No it doesn't drive me nuts, and the reason is these are synth patches, they haven't got a real category or naming thing to them, because they are synthesized sounds. Those sounds most cases do not represent a real instrument at all. Sure, they can be kinda close to some real istrument, but then again they are not: like e.g. a synth brassy patch, it might sound a tiny bit like a brass section, but it's effectively not souding like one -> it sounds fake, and many people notice this. they might not even think of a brass section, when listening.

Also how would you name a sound that evolves into different, ehm.. sounds? 
You need to think of something. Often the naming is based on the sound goal (what it sould be, intension: e.g. Monster stampede) or what emotion it gives when listening (e.g. lonely turbulence)

I fact i find the weird names funny.. often they have nice thoughts in them (if you understand where they are coming from).
And well, once you know your synth a bit better, preset wise. you know the patch numbers or location from the top of your head. (or you have them as a track in your template)


----------



## bill5 (Jul 26, 2021)

RogiervG said:


> No it doesn't drive me nuts, and the reason is these are synth patches, they haven't got a real category or naming thing to them, because they are synthesized sounds.

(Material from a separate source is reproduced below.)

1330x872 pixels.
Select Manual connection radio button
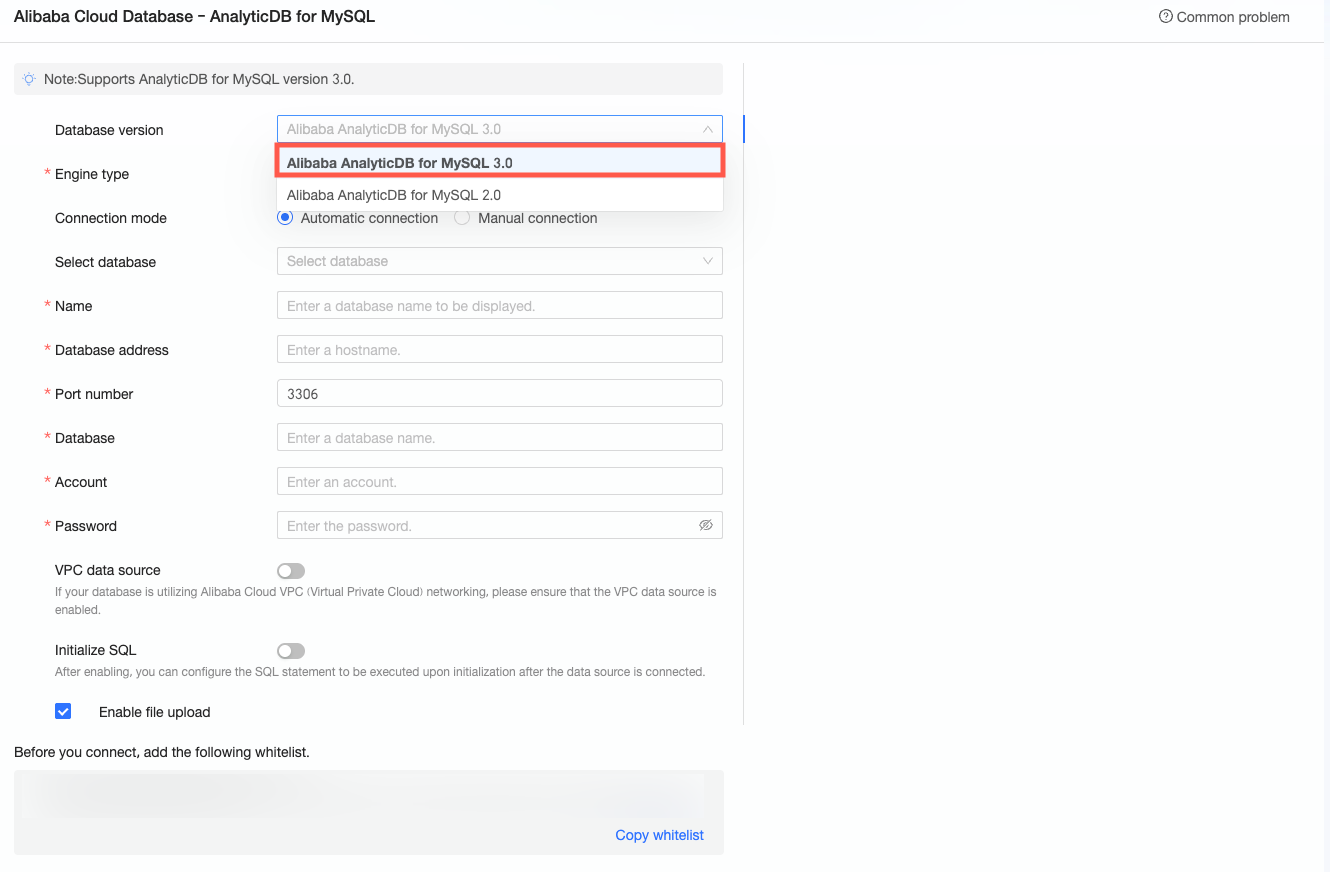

It varies for sure, but in general I disagree. Most if not all could easily be put into SOME kind of category and/or given names that give you some clue to its nature (and some companies in fact do this), like how I mentioned initially. 



> Those sounds most cases do not represent a real instrument at all. Sure, they can be kinda close to some real istrument, but then again they are not: like e.g. a synth brassy patch,


Then call it "Brassy Synth" or something similar, not vague/meaningless titles.



> Also how would you name a sound that evolves into different, ehm.. sounds?


Sure, I get that, again I realize it's sometimes more difficult depending on the sound, but some don't even try. This becomes a real pain for someone like me who prefers to use mostly presets vs creating sounds from scratch.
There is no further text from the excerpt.